Innovation & Hope: Community-level responses to COVID-19


Innovation & Hope

When Past Learnings Meet Pandemic-Specific Challenges 

The COVID-19 pandemic has undoubtedly created new challenges for community organizations and vulnerable populations all around the world. But to believe that they were without resources is a misconception worth tackling. From India and Kenya to Uganda and Canada, they combined past learnings with context-specific strategies to adapt themselves to a new reality and best address the needs of their communities: demonstrating, once again, the strength and resiliency of participatory approaches to community development. Here is what we, at ORICE, learned from our partners during our transcontinental panel “Innovation & Hope” (Thursday, May 28, 2020). 

At the SELCO Foundation, a solar energy catalyst for communities across India, Shripathi Hadigal (Program Manager, Global Replication) shared the organization’s first response: to reach out and listen to community partners across their sectors of operations and assess the impact of the pandemic on their safety net. With the disruption of supply chains that followed lockdown measures, the need for a reliable source of income was the more urging one. And here, more than ever, SELCO showed the value of its decentralized technology: allowing solar-powered mask production centres as well as roti rolling entrepreneurs to pursue their economic and daily-earning wage activities in safe isolation. “This is an opportunity for a new economy to evolve. A decentralized economy in which small-scale entrepreneurs have the capacity to deliver their products locally without relying on middle-men”, invites Hadigal. To read more about SELCO’s key learnings, click here

Hillary Omala (Executive Director), from Carolina for Kibera (CFK), a community-led organization that drives positive change and poverty alleviation in the informal settlement of Kibera (Nairobi, Kenya), then raised up the unicity of the challenges experienced by his community members.
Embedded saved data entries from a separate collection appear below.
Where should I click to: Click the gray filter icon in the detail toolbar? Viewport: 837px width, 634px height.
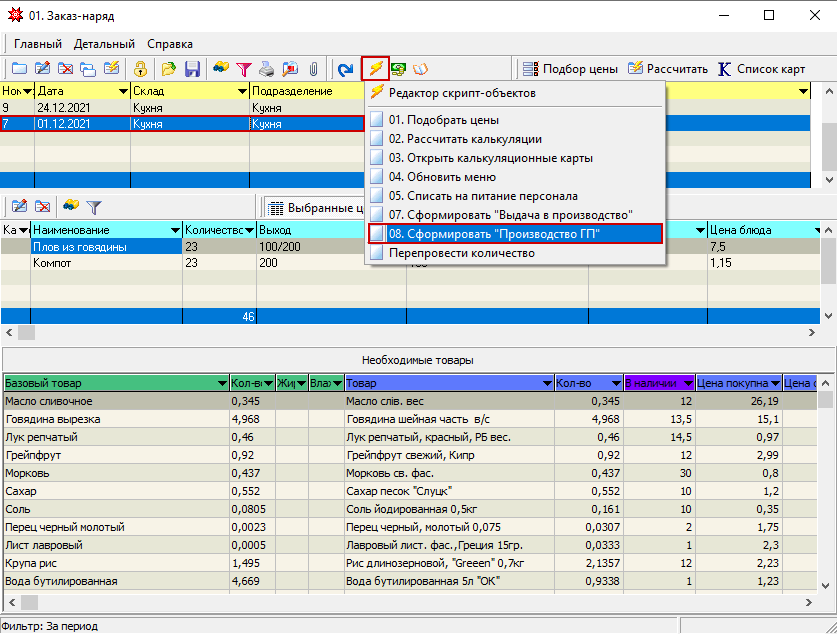pos(94,206)
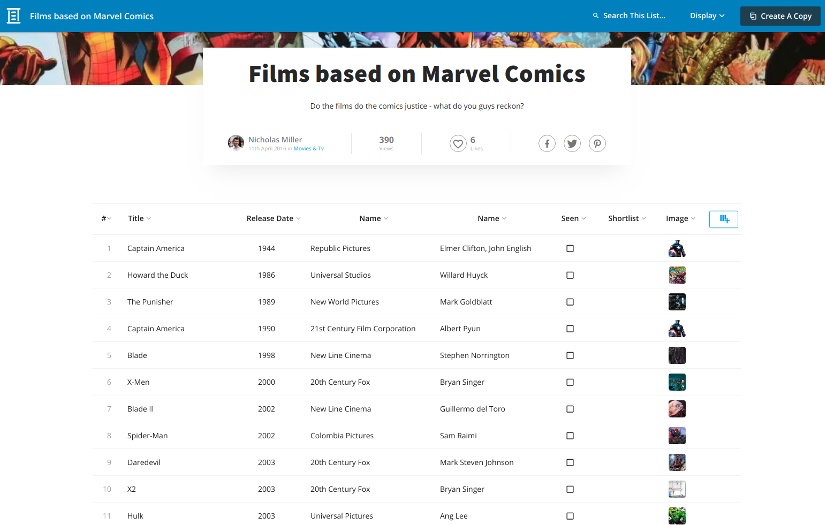Click the Create A Copy button
The height and width of the screenshot is (525, 825).
780,16

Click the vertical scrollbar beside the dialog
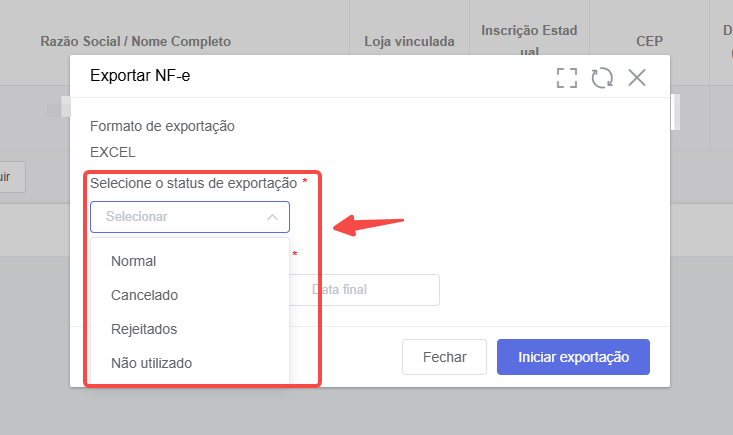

Indeed, one can ask: how might we regularly hand-wash when water is scarce and attempt to physically distance in an overcrowded area? But, from installing more than 5,600 household hand-washing facilities and introducing a COVID-19 testing centre in the informal settlement to training frontline health volunteers to address the misconceptions about the virus and continuing to deliver its services, CFK stands strong. Despite the remaining challenges of regular food provisions and access to income, Omala emphasizes the effectiveness of having the community members at the core of identifying their own needs and finding ways to address them. More on CFK’s frontline responses here

“…we’re all in the same storm, but not in the same boat,” –Jenny Konkin

For The Aids Support Organization (TASO), in Kampala (Uganda), the provision of holistic information to combat the stigma associated with an unknown pandemic was no new challenge. Yet, with more than 100,000 clients receiving direct care from the organization, the difficulty was not only to maintain their access to the previously offered drugs and services, but to extend this access to unregistered clients and encourage the government to do the same. This is achieved through community drugs distribution (which integrated all preventive sanitary measures), telemedicine, and programs re-design to retain clients in care. In the COVID-19 context, Dr. Miya Yunus (Senior Technical Advisor Capacity Development) even sees, in the public’s raised awareness to stop a pandemic that no one has a lot of evidence on, an opportunity to reduce stigma towards all diseases, like AIDS, which have asymptomatic transmission. Here is more about TASO’s response to COVID-19

The last community organization to share their learnings at our event was the Whole Way House Society from Vancouver, Canada. Jenny Konkin (President & Co-Founder) discussed how the pandemic challenged them to entirely re-strategize their programs and services: while the House’s initial mission was to support vulnerable seniors to come out of isolation, the organization now has to ensure their safety and wellness within. Amongst the addressed needs, she reviewed how their care model comprising at-home meal deliveries, virtual medical appointments, financial assistance, and appropriate access to information was adopted in more than 19 buildings in Vancouver. This could happen because of new partnerships with local enterprises and both the municipal and provincial governments. Konkin also mentioned the importance of positive signage for the seniors in the unpacking of pandemic-related misconceptions and in encouraging them to wave and ‘smize’ at each other despite wearing masks: “we want to spread hope, not fear (…) and we knew that words are powerful”. Here is more about the Whole way House response

From the need for holistic information to finding new decentralized ways to carry economic activities and leveraging new partnerships to ensure the accessibility of services, our community partners retain key take-aways from the initial responses to COVID-19. More than ever, it is important to recognize the essential value of local organizations as those having the capacity and experiences to serve their communities. We, at ORICE, are looking forward to working with and learning from them.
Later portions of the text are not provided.